Direct enzyme-linked immunosorbent assay. Cells (5 × 104 cells/well) were plated in 12-well plates and grown in DMEM with 10% FCS overnight. Then the medium was replaced with serum-free K-1 media containing various concentrations of cytokines. After 48 h culture, cells were harvested by trypsin/EDTA, spun down and suspended in phosphate-buffered saline (PBS). The number of cells was counted in a hemocytometer. A quantity of 5 × 104 cells were pelleted, then lysed in 500 μl of 6 M guanidine hydrochloride, buffered to pH 7.5 with 50 mM tris(hydroxymethyl)aminomethane (Tris) hydrochloride; 96-well multititer enzyme-linked immunosorbent assay (ELISA) plates were coated in triplicate with 100 μl of cell lysate (44). The plates were incubated overnight at room temperature. After coating, the plates were washed three times with 0.15 M NaCl and 0.05% Tween 20 washing solution. After washing, the plates were blocked with 2% bovine serum albumin (BSA) and 0.1% Tween 20 in PBS incubating buffer for 30 min at 37°C. After blocking, the plates were again washed with the washing solution and then incubated with 1:1,000 dilution of anti-Fsp1 or in some experiments with 1:500 dilution of anti-vimentin or anti-cytokeratin in the incubation buffer. Preimmune serum or IgG was used as control. The plates were incubated for 1 h at room temperature. After primary antibody incubation, the plates were again washed and subsequently incubated with 1:1,000 dilution of ALP-conjugated secondary antibodies in the incubation buffer for 1 h at room temperature. Subsequently, the plates were again washed thoroughly, and substrate, disodiump-nitrophenyl phosphate (5 μg/ml), was added. After color development, the absorbance was measured with an ELISA autoreader at 450 nm.

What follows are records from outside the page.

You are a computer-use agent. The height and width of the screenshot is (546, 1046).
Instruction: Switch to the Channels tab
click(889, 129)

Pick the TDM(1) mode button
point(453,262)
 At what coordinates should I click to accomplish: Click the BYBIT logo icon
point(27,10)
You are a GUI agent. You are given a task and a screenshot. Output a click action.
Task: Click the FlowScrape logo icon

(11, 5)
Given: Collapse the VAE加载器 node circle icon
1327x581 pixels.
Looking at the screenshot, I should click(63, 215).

For assay of the secreted collagens, 105 cells/well were plated in six-well plates and grown overnight in DMEM with 10% FCS. At that point the medium was replaced with serum-free K-1 medium supplemented with ascorbic acid and β1-aminopropionitrile containing various concentrations of cytokines. After 72 h, the supernatants and the cells were harvested separately, and the number of cells was counted on hemocytometer. A volume of 200 μl of the supernatants/well in triplicate was applied into the ELISA plates and dried under negative pressure for 48 h at room temperature. The direct ELISA assay was carried out with 1:1,000 dilution of anti-type I collagen or type IV collagen as described above. The results were normalized for the cell numbers.

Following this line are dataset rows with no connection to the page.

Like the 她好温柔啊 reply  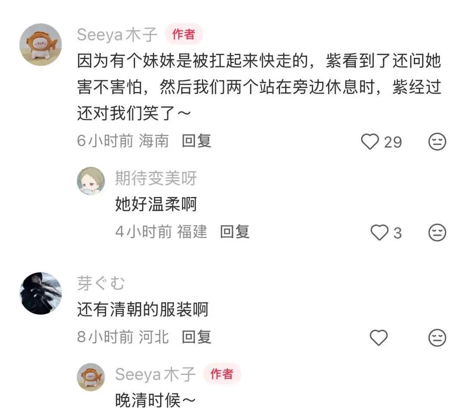point(379,232)
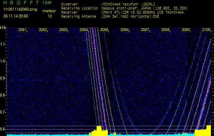Click the 0.6 frequency axis label
The width and height of the screenshot is (214, 136).
(x=3, y=129)
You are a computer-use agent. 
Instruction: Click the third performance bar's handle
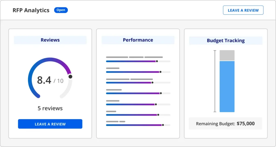click(152, 83)
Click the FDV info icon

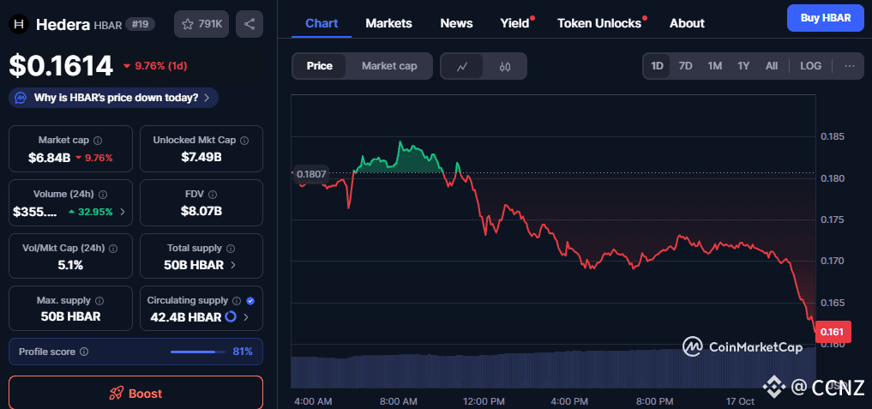213,195
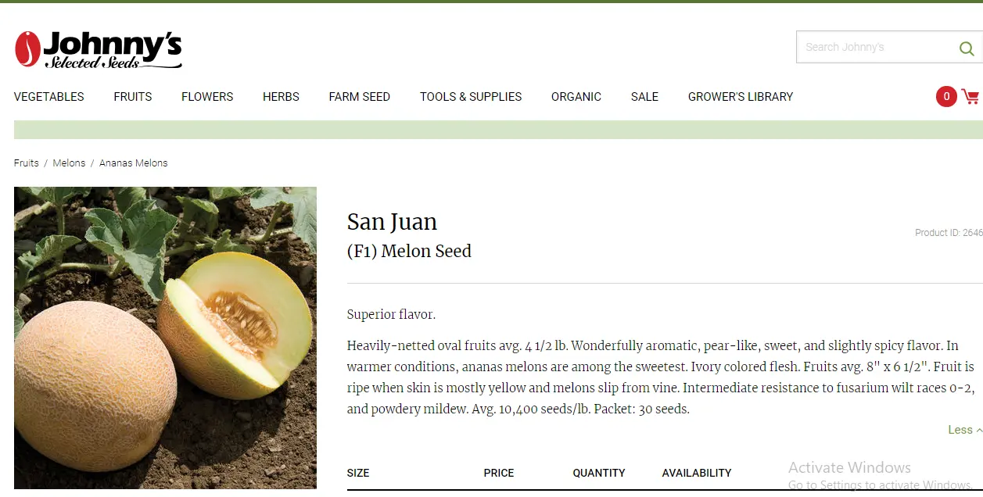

Immunocytochemistry. Cells were grown on Lab-Tek slides (Nunc) and stimulated with cytokines for 48–72 h. The medium was removed, and the cell layer was rinsed with 1 mM CaCl2 and 0.5 mM MgCl2 in PBS. For the immunostaining of Fsp1, cytokeratins, vimentin, and α-SMA, the cells were fixed and permeabilized with acetone-methanol for 20 min at −20°C. For the staining of syndecan-1, ZO-1, and the detection of F-actin, the cells were fixed with freshly prepared 4% paraformaldehyde in 1 mM CaCl2 and 0.5 mM MgCl2 in PBS for 30 min at room temperature and permeabilized with 0.5% Triton X-100 in PBS for 4 min. The cells were rehydrated with PBS, blocked with 5% BSA in PBS for 1 h, and incubated with a primary antibody for 1 h at room temperature. After washing with PBS, bound antibodies were detected using FITC-conjugated secondary antibodies described above and analyzed by fluorescence microscopy (77). Negative controls were performed using nonimmune serum or IgG instead of first antibodies. F-actin was detected directly using FITC-conjugated phalloidin.

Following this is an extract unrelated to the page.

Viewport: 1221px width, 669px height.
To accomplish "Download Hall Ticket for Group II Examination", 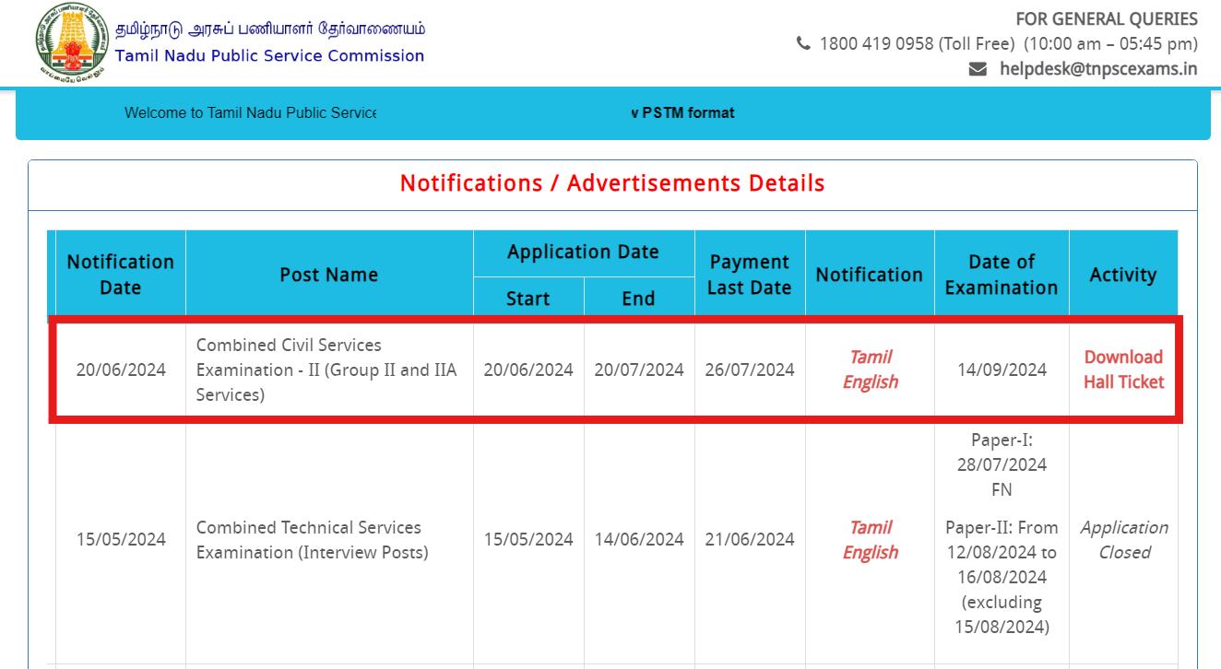I will (x=1122, y=370).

Flow cytometric analysis.Cytokine-treated cells were lifted from the surface of the culture plate by gentle pipetting of monolayers incubated in 1 mM EDTA-Tris-buffered saline (25 mM Tris ⋅ HCl, pH 7.6, and 150 mM NaCl) on ice. The cells were spun down and washed with ice-cold washing buffer, 1% BSA in 0.5 mM EDTA-PBS. This washing step was repeated four times. A quantity of 106 cells were suspended in 50 μl of staining buffer, 1% BSA-PBS, and incubated with 1:100 dilution of anti-syndecan-1 for 20 min on ice. The cells were then washed two times with washing buffer. Subsequently, the cells were resuspended in 50 μl of staining buffer and incubated with 1:500 dilution of FITC-conjugated goat anti-rat IgG for 20 min on ice. The cells were then washed two times with washing buffer and fixed with 1% paraformaldehyde in PBS. The fixed cell samples were stored at 4°C under shade until assay, and the assay was carried out within 1 wk. FACScan analysis (Becton-Dickinson) was performed on 104 cells using CellQuest software (32). Controls were performed using isotype-matched rat IgG and FITC-conjugated antibodies.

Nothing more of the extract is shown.